**WORK TASK**
Please render the entries as a two-column CSV, with headers input and output, from the line containing "Find the location of a particular element." through the end of the entries. Give one row per entry, putting the entry's text under input and its answer under output, with each field quoted and line breaks turned into spaces.

**DATA SUPPLIED**
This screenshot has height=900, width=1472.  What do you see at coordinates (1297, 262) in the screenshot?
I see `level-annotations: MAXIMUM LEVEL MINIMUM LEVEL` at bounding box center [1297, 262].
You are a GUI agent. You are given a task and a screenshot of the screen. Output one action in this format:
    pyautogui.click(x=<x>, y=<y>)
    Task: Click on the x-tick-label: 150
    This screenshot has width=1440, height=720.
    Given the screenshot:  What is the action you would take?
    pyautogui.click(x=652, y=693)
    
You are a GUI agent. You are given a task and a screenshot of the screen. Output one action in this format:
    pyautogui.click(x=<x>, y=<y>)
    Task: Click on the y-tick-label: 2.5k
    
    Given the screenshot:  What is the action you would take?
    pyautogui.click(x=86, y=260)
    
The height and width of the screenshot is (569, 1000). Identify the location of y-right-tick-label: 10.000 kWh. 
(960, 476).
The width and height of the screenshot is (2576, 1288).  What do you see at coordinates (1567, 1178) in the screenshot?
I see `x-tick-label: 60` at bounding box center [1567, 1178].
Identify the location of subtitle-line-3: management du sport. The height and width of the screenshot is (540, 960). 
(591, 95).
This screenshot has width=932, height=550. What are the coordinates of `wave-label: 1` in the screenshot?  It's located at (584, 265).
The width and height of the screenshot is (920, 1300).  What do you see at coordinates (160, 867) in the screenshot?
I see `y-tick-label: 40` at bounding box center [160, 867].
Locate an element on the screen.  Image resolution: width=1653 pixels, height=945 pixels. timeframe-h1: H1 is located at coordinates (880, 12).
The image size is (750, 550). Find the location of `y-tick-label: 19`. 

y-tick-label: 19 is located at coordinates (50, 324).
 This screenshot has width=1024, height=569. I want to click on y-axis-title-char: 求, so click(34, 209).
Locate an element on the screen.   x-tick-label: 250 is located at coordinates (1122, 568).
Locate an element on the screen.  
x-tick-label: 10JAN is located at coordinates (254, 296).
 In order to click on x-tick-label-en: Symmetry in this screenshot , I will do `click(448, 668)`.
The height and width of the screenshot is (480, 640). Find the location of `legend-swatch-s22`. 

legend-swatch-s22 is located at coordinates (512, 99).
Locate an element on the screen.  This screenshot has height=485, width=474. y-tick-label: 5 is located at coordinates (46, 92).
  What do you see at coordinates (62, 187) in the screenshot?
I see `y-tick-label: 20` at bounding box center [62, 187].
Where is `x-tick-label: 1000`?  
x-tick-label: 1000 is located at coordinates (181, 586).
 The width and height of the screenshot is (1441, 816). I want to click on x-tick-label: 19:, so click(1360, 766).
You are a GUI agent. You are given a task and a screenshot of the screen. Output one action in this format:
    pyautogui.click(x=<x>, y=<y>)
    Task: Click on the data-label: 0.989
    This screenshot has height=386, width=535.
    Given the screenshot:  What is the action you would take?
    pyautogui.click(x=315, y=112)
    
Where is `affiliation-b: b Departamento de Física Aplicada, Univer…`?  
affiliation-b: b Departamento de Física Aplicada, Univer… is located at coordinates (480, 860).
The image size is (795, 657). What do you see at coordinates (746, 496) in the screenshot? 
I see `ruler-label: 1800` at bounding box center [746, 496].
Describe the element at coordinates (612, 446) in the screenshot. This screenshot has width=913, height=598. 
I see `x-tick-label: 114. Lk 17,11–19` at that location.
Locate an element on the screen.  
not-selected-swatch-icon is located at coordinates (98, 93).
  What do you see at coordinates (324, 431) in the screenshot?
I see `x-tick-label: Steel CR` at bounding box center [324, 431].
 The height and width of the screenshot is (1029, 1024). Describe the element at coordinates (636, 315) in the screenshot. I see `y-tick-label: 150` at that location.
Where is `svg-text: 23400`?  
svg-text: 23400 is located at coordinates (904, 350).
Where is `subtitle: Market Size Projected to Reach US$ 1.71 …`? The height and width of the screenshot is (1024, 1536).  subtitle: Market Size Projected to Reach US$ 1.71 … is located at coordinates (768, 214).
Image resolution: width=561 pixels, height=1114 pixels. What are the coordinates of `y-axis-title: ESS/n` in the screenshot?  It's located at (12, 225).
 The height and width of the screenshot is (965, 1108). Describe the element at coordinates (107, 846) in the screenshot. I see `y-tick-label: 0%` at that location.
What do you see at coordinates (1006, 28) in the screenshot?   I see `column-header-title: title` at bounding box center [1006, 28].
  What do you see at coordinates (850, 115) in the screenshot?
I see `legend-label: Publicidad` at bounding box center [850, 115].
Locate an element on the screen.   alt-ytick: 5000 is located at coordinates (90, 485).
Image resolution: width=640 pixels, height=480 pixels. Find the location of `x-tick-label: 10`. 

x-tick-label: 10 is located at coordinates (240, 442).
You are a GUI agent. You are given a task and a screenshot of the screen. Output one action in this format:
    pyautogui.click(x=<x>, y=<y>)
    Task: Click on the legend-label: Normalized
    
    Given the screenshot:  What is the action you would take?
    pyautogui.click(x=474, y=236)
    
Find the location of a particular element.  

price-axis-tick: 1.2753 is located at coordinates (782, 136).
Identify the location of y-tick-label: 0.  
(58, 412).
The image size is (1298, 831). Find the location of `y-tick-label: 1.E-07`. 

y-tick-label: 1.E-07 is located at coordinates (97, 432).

**RESULT OF THE EXERCISE**
input,output
"Find the location of a particular element.","price-axis-tick: 1.2753 is located at coordinates (782, 136)."
"Identify the location of y-tick-label: 0.","(58, 412)."
"The image size is (1298, 831). Find the location of `y-tick-label: 1.E-07`.","y-tick-label: 1.E-07 is located at coordinates (97, 432)."